Retour sur certaines fracassantes révélations de Fawaz Ould Ahmed dit Ibrahim 10, principal accusé des attaques terroristes de l’hôtel Radisson de Bamako et du restaurant la Terrasse, devant la barre, dans une salle pleine comme un œuf de la Cour d’Appel de Bamako, qui était pour la circonstance sous haute surveillance de la police (FORSAT), de la gendarmerie et des éléments de la MINUSMA.

« Du 20 novembre 2015, jour de l’attaque de l’hôtel à aujourd’hui, moi j’ai déjà oublié. Mais, je ne regrette rien du tout », a-t-il déclaré. Avant de relater dans les moindres détails comment le coup a été préparé et exécuté.

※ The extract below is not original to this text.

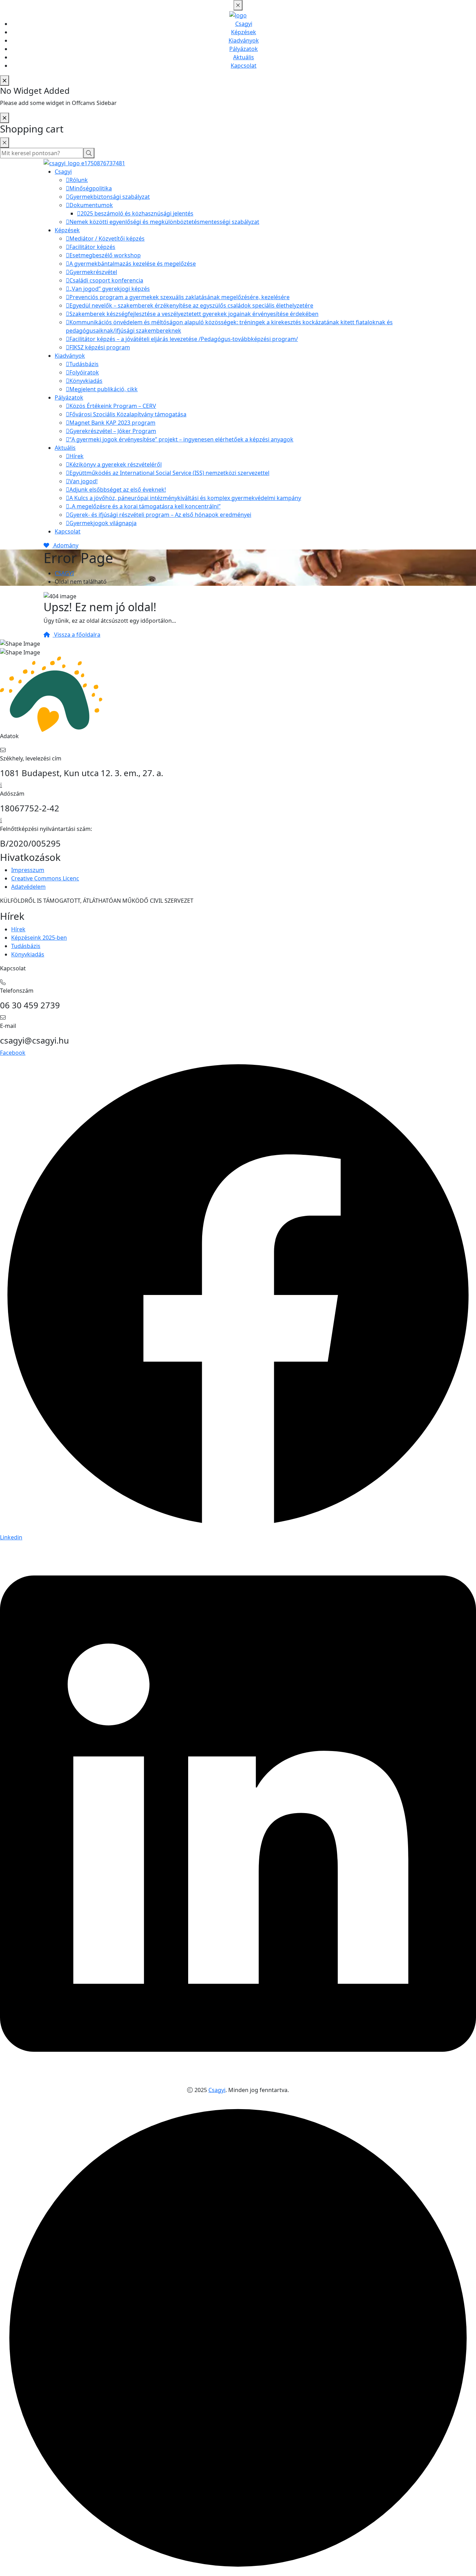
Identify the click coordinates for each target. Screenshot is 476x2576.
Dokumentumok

« Nous achetons nos armes grâce aux rançons des otages. Le dernier [échange d’otage] dont je me rappelle, c’était la libération des otages français d’Areva. J’ai pu faire tout mon trajet jusqu’à Bamako, avec l’appui de nos collaborateurs commerçants. Ils nous disent si les agents de sécurité sont entrain de faire des contrôles en tel ou tel lieu. Souvent, à des postes de contrôle, il suffit de donner 1 000 FCFA pour passer, si tu n’as pas de carte d’identité. Mes bagages ni moi-même n’ont jamais été fouillés par les agents de contrôle durant tout mon trajet. J’ai pu emporter mes bagages et armes jusqu’à Bamako sans rien craindre et sans soucis », a-t-il fait savoir.

Aussi, a-t-il révélé : « avant l’attaque, nous étions logés à Magnambougou dans une maisonnette. Nous y avons passé 15 jours. Durant mon séjour, j’ai acheté des puces, des téléphones, et un sac au Grand marché de Bamako pour y mettre les armes : Des kalachnikovs, des chargeurs et autres qu’on allait utiliser ».

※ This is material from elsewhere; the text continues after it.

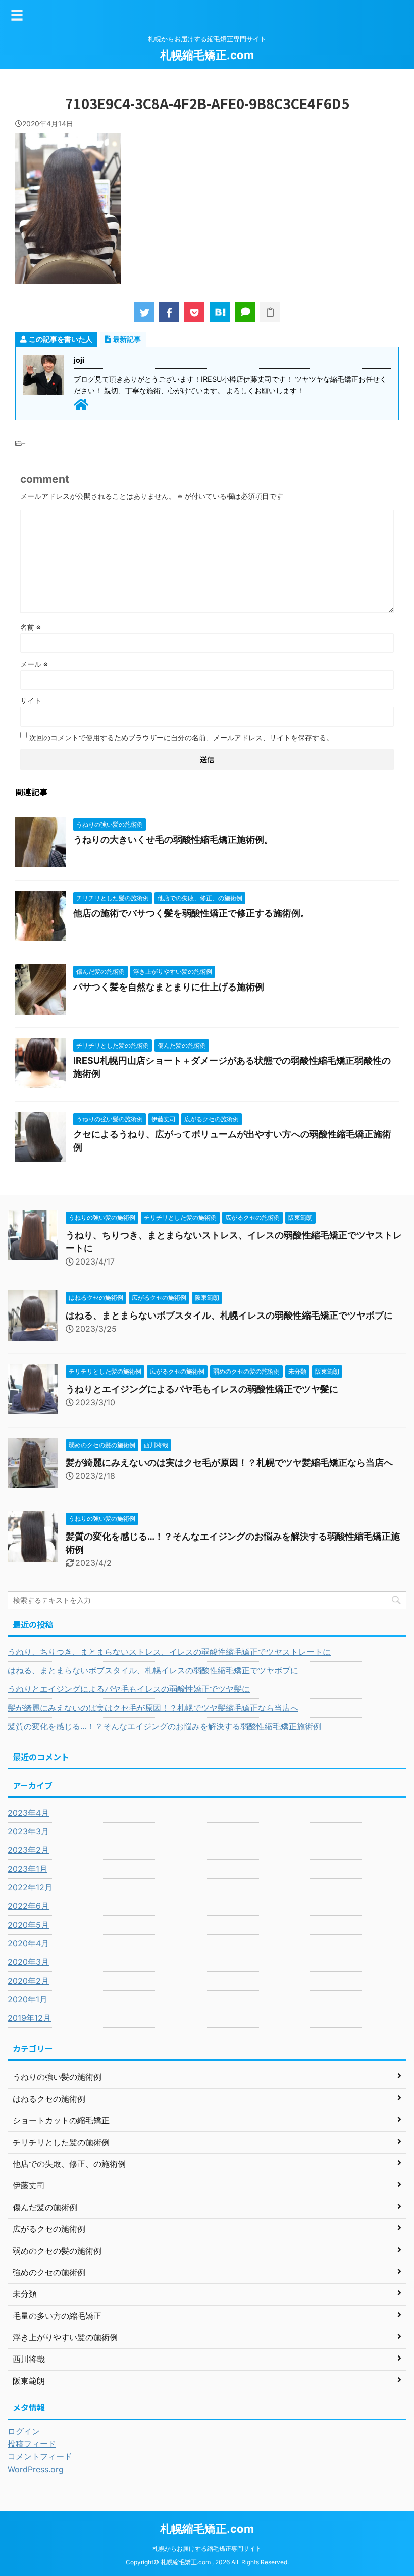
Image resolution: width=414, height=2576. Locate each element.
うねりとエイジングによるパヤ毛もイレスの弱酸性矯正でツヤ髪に (202, 1389)
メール (34, 664)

Autres précisions de taille faites par Fawaz Ould Ahmed : « On avait des grenades sur nous lors de l’attaque de la Terrasse. Mais j’ai demandé à mes gars de ne pas utiliser les grenades. Car on risquait de tuer des musulmans qui se trouvaient sur la Terrasse ce jour-là. Ce sont les Français qui sont nos cibles ».

Par ailleurs, explique-t-il : « Comment on opère ? Les jeunes ne peuvent rien me refuser. Ils opèrent tout ce que je leur demande sans résistance. Ils vont sur le terrain, et font ce que je leur demande de faire ».

Dans la foulée, il a eu à rappeler que les quartiers que lui et ses compagnons fréquentaient le plus à Bamako, pendant leur séjour, étaient Missabougou, Magnambougou, Baco Djicoroni ACI, Faladiè Sema, Attbougou Zerny.

Pour l’attaque de Radisson, révèle Fawaz Ould Ahmed, le Groupe Almourabitoune dont il fait partie, « a mobilisé 10 000 Euros, soit 6 550 000 de FCFA, dont 3 millions de FCFA ont été dépensés dans la préparation de l’attaque comme suit : une moto Djakarta achetée, des maisons louées, 200 000 FCFA remis à chacun des deux assaillants, et 500 000 FCFA à Sadou Chaka, un autre instigateur, des frais de séjours et déplacements à Bamako », a-t-il détaillé.

À deux semaines de l’attaque Radisson Blu, 2 kalachnikovs, 6 grenades et 12 chargeurs nous ont été acheminés depuis le désert à Bamako par car.

Convaincu qu’il ne bénéficiera d’aucune circonstance atténuante, ses derniers mots devant la barre ont été pour les victimes maliennes : « Il parait que certaines victimes tuées sont des musulmans et des maliens. Si cela s’avère, je le déplore. Si leurs parents veulent être dédommagées, qu’ils entrent en contact avec la SE (Sécurité d’Etat) du Mali, ou avec Imam Mahmoud Dicko, pour créer le contact avec nos hommes. Ils vont payer leurs dédommagements. Que Dieu me pardonne en ce qui concerne leur cas, et qu’ils reposent en paix, que Dieu emmène la paix au Mali ».